Cleantech Finland serves as an umbrella corporation and coordinator in internationalization efforts, such as conferences and seminars. Additionally, it aims to build contacts between environmental technology companies and national – as well as international – stakeholders.

In order to support its member organizations in financing their environmental research projects, Cleatech Finland is co-operating closely with numerous government-backed innovations support and finance organizations, of which the Finnish Funding Agency for Technology and Innovation (Tekes) and Finnish Innovation Fund (SITRA) are the most notable.

== Background ==
=== Cleantech Industry ===
Cleantech is a concept, which comprises knowledge-based products and services that improve operational performance in terms of sustainable development by using limited or zero non-renewable resources and creating significantly less waste than conventional technologies. A driving force behind cleantech concept is the growing concern of corporations and consumers about climate change and environment, energy costs, as well as energy security.
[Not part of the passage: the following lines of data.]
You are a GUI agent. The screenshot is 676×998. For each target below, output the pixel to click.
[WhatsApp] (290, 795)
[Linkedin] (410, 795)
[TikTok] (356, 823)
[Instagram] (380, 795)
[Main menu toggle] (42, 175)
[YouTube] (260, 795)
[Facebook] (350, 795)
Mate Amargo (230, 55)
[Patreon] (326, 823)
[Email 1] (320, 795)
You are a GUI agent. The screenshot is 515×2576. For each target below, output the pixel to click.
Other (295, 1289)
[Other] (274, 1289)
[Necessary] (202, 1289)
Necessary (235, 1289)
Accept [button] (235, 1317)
Motored by political, environmental, and economic developments, the industry has globally attracted increasing amount of venture capital investments with strong exit potential and it has brought new technologies to the markets. International Energy Agency (IEA) calculates that the world will need to spend $46 trillion between now and 2050 to be sure half of all electricity comes from renewable sources. This includes improving energy efficiency.

=== Clean technologies in Finland ===
Finland's greenhouse gas emissions per capita and energy consumption per capita are both one of the highest in the world. This is particularly due to energy intensive industry (particularly paper and pulp industry), cold climate, and long distances. Finland has no natural oil and gas reserves, and also hydropower capacity is in comparison to neighboring Norway and Sweden. Energy efficiency and energy security issues combined with the Finns' economic dependency on clean nature have forced the Finns to seek for innovative energy and other green technology solutions.
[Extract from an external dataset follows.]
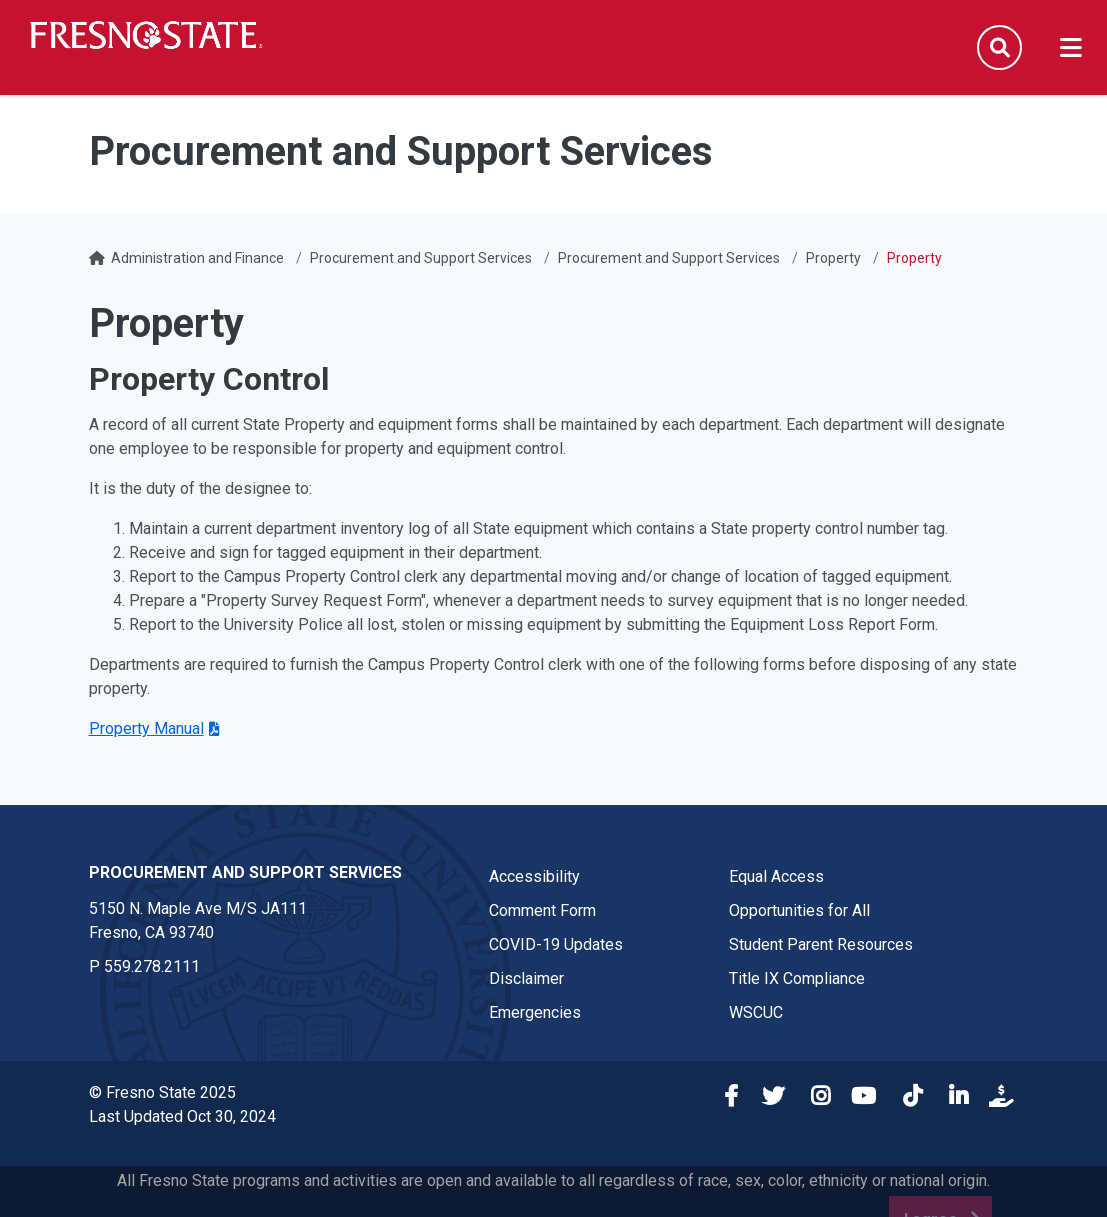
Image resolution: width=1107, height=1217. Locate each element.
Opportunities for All (799, 910)
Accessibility (534, 876)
Finland has been a leading innovator across multiple sectors. R&D investments amount to roughly 4 per cent of GDP, positioning Finland as having the third-highest R&D funding of any country in the world as a percentage of GDP. That funding is targeted at cutting edge opportunities, especially in power electronics, clean combustion technologies, and environmental monitoring and utilizing ICT in cleantech.

The total turnover of the Finnish cleantech industry was up to 25.8 billion euros (35.8 billion U.S. dollars) in 2013, after a 15 percent surge in 2012.